Start of Exercise data

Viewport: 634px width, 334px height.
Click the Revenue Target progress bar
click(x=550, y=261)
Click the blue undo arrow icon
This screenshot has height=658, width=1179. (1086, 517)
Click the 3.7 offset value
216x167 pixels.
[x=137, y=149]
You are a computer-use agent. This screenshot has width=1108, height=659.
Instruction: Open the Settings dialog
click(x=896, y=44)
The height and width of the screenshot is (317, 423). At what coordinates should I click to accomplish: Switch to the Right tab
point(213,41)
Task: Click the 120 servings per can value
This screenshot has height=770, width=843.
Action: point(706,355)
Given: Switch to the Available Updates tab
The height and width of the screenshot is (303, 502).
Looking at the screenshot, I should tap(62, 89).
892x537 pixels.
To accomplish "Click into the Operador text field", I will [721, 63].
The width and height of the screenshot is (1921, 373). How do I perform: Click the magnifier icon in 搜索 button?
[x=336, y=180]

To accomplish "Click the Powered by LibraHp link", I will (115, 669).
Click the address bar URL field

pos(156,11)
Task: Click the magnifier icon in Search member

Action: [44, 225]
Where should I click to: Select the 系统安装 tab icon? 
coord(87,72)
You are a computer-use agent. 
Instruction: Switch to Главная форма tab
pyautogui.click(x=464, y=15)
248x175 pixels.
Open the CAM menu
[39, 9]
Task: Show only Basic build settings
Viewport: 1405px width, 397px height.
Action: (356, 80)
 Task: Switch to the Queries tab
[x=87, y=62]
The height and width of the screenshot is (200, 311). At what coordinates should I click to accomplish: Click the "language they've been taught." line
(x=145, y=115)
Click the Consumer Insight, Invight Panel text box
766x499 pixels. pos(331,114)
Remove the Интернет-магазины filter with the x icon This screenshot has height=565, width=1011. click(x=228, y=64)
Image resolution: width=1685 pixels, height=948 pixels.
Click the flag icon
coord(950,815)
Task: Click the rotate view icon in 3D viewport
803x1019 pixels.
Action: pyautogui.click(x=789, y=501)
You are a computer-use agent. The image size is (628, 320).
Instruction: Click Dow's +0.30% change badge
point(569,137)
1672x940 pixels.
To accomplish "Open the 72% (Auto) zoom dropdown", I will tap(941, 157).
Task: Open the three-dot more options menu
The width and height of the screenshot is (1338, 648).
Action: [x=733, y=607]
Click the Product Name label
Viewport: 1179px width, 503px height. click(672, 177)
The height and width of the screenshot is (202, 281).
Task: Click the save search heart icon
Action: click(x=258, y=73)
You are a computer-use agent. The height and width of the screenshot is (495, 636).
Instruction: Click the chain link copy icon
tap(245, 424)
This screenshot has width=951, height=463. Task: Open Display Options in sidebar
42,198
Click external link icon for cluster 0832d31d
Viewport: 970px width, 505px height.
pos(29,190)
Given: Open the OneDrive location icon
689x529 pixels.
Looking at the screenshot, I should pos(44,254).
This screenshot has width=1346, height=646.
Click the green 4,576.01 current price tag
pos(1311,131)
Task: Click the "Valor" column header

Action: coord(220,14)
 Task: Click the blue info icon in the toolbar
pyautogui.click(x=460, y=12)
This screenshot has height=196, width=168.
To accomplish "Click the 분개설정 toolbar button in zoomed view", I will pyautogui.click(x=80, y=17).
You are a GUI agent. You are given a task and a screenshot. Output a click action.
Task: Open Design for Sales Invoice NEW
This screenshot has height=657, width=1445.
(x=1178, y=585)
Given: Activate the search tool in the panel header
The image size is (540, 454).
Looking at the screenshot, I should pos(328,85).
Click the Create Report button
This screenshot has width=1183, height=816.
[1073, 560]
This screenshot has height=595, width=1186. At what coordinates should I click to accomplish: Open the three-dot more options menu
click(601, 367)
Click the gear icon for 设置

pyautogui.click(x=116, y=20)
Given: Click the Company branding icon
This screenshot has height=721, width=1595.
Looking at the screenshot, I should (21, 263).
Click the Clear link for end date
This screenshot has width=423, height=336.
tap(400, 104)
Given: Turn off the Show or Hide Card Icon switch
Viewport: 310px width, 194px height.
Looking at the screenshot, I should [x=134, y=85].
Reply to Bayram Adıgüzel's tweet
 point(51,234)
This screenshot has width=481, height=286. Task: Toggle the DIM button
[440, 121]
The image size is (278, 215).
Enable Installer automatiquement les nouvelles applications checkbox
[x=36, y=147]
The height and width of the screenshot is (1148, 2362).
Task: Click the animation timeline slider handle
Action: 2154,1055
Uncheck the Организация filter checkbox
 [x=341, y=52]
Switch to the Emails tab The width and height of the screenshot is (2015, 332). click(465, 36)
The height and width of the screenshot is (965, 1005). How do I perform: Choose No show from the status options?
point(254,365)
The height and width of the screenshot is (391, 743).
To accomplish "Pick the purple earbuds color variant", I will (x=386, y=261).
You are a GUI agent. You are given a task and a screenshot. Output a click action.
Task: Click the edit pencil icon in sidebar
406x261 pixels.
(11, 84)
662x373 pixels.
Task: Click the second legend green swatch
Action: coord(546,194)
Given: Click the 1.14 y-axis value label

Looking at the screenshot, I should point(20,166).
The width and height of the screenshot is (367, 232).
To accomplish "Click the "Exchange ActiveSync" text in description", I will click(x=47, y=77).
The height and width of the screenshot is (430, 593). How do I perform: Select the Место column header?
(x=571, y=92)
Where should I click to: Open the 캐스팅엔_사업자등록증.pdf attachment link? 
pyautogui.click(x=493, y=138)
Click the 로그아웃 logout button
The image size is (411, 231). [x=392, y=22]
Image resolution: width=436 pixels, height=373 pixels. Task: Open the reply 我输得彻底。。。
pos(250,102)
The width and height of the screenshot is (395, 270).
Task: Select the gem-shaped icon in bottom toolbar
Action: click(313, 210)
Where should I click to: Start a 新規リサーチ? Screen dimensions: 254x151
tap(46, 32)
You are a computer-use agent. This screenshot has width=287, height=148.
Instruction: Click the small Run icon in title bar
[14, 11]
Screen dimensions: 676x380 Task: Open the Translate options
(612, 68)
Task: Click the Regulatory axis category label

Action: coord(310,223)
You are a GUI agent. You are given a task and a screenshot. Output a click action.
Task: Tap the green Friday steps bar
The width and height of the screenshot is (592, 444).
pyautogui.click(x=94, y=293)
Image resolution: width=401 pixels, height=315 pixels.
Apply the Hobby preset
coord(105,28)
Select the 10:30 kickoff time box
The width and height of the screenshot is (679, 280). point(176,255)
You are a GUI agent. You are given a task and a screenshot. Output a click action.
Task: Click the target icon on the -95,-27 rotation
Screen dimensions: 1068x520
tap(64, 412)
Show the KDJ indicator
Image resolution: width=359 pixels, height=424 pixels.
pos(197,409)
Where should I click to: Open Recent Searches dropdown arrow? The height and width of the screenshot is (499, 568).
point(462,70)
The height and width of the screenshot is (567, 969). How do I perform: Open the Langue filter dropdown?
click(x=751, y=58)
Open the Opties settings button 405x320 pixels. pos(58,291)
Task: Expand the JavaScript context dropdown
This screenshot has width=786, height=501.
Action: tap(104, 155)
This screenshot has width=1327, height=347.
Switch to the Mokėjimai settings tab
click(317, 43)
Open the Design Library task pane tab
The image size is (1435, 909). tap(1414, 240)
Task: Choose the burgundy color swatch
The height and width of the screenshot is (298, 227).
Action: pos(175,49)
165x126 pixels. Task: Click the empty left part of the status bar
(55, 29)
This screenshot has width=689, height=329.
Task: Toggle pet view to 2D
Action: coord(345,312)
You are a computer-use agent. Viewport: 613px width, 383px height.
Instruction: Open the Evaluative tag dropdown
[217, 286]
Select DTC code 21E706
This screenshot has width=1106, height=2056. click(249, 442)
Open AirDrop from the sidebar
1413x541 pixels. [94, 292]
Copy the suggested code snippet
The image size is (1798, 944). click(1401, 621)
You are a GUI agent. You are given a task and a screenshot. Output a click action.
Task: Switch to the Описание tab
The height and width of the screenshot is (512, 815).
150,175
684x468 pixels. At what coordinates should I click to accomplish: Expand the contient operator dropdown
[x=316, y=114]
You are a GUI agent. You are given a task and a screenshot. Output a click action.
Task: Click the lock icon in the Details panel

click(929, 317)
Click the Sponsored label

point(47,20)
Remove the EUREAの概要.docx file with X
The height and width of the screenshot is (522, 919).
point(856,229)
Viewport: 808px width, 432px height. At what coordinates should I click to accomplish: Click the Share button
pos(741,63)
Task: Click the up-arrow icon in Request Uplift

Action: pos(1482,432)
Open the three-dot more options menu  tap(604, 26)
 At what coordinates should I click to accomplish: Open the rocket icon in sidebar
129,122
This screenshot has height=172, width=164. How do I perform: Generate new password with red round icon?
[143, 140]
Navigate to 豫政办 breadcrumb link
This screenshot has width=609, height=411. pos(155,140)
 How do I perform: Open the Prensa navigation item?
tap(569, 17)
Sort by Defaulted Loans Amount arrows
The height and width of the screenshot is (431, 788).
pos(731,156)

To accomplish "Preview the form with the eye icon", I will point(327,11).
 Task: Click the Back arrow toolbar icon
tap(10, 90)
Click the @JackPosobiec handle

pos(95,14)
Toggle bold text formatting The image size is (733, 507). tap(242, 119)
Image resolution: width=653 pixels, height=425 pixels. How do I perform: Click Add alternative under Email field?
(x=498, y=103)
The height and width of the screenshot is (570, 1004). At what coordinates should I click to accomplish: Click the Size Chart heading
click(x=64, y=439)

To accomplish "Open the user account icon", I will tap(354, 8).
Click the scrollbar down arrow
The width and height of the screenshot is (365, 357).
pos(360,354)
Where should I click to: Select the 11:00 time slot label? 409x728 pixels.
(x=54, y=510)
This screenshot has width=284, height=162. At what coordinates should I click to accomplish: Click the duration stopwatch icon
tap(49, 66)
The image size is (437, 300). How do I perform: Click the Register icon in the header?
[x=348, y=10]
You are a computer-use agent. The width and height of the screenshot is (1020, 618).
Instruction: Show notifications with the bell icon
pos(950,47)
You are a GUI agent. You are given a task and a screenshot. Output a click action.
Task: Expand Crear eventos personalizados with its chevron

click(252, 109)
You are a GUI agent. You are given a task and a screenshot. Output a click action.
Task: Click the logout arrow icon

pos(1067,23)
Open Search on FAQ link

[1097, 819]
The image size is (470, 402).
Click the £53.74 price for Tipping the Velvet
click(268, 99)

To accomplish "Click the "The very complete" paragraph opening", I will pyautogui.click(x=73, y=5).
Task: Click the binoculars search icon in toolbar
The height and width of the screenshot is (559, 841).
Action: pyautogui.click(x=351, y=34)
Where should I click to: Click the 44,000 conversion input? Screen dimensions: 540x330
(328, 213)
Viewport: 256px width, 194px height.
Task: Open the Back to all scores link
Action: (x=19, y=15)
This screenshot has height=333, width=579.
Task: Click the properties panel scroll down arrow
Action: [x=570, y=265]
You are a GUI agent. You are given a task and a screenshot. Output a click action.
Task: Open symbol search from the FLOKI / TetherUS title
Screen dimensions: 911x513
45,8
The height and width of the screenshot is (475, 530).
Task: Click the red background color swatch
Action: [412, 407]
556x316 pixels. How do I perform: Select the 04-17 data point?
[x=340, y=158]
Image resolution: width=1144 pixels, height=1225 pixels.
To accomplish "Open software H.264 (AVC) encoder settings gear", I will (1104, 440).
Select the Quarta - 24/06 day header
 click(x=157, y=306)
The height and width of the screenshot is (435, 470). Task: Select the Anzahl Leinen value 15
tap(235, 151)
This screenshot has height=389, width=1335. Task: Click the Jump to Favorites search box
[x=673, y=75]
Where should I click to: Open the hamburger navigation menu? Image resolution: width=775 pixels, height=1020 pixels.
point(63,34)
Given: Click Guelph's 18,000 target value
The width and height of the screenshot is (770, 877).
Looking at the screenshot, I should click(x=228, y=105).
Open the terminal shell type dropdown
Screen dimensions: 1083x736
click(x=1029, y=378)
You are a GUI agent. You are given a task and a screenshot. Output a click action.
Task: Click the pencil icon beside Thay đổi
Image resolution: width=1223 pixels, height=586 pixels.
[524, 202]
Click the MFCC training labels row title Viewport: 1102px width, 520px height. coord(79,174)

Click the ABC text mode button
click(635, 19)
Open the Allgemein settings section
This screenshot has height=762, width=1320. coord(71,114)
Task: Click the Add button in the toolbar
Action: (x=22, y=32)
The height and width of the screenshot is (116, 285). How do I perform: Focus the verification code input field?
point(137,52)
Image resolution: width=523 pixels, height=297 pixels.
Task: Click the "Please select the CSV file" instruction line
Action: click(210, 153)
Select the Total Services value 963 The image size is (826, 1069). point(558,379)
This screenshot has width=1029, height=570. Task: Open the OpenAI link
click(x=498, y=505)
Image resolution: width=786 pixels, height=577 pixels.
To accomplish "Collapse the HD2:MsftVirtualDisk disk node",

End of Exercise data

To do: Print exactly the stretch of lines beginning with the one that holds "Click the ABC text mode button" and ending at the last line above.

Exercise answer:
Click the ABC text mode button
click(635, 19)
Open the Allgemein settings section
This screenshot has height=762, width=1320. coord(71,114)
Task: Click the Add button in the toolbar
Action: (x=22, y=32)
The height and width of the screenshot is (116, 285). How do I perform: Focus the verification code input field?
point(137,52)
Image resolution: width=523 pixels, height=297 pixels.
Task: Click the "Please select the CSV file" instruction line
Action: click(210, 153)
Select the Total Services value 963 The image size is (826, 1069). point(558,379)
This screenshot has width=1029, height=570. Task: Open the OpenAI link
click(x=498, y=505)
Image resolution: width=786 pixels, height=577 pixels.
To accomplish "Collapse the HD2:MsftVirtualDisk disk node",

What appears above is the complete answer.